DIRECTIVE: Give back every line of the records below word for word, leaving out the pictures.

INFORMATION SUPPLIED:
-- begin --
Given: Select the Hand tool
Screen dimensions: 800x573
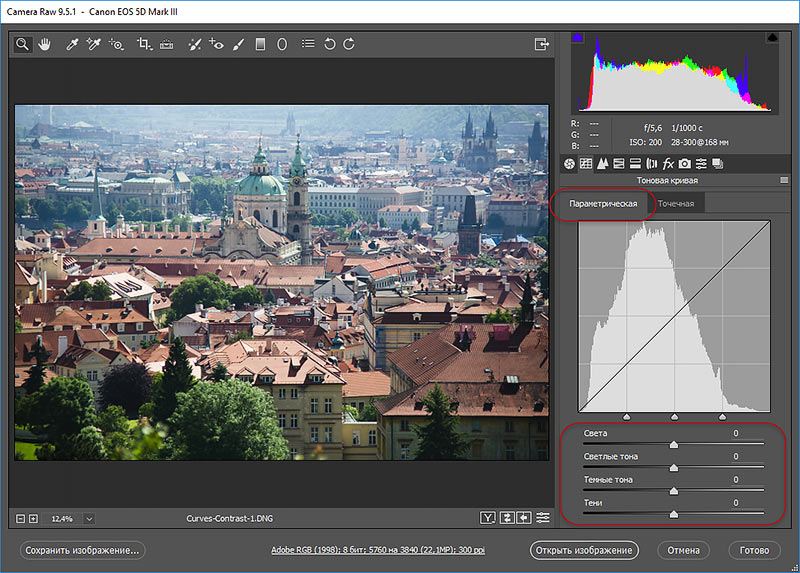Looking at the screenshot, I should pyautogui.click(x=44, y=45).
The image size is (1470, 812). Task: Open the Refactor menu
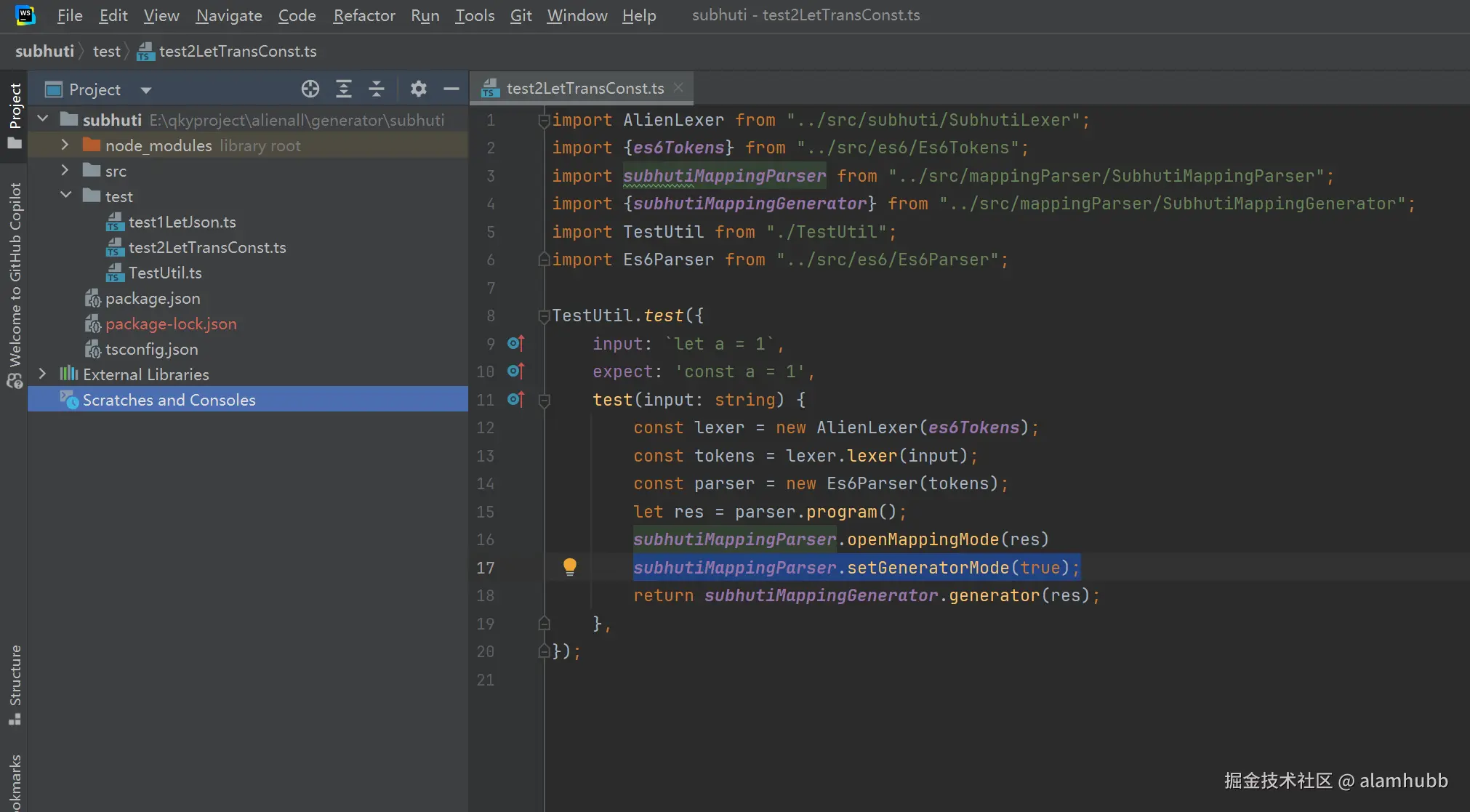click(364, 15)
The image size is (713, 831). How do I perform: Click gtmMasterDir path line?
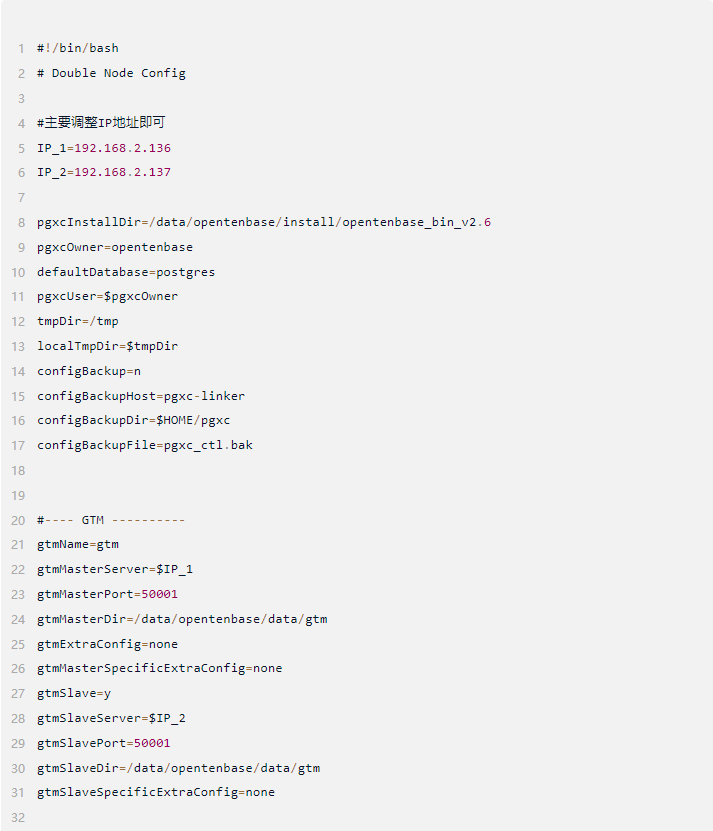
-- end --
FINAL RESULT:
Given: Select the Hand tool
Screen dimensions: 800x573
Looking at the screenshot, I should pyautogui.click(x=44, y=45).
The image size is (1470, 812). Task: Open the Refactor menu
click(364, 15)
The image size is (713, 831). How do I perform: Click gtmMasterDir path line?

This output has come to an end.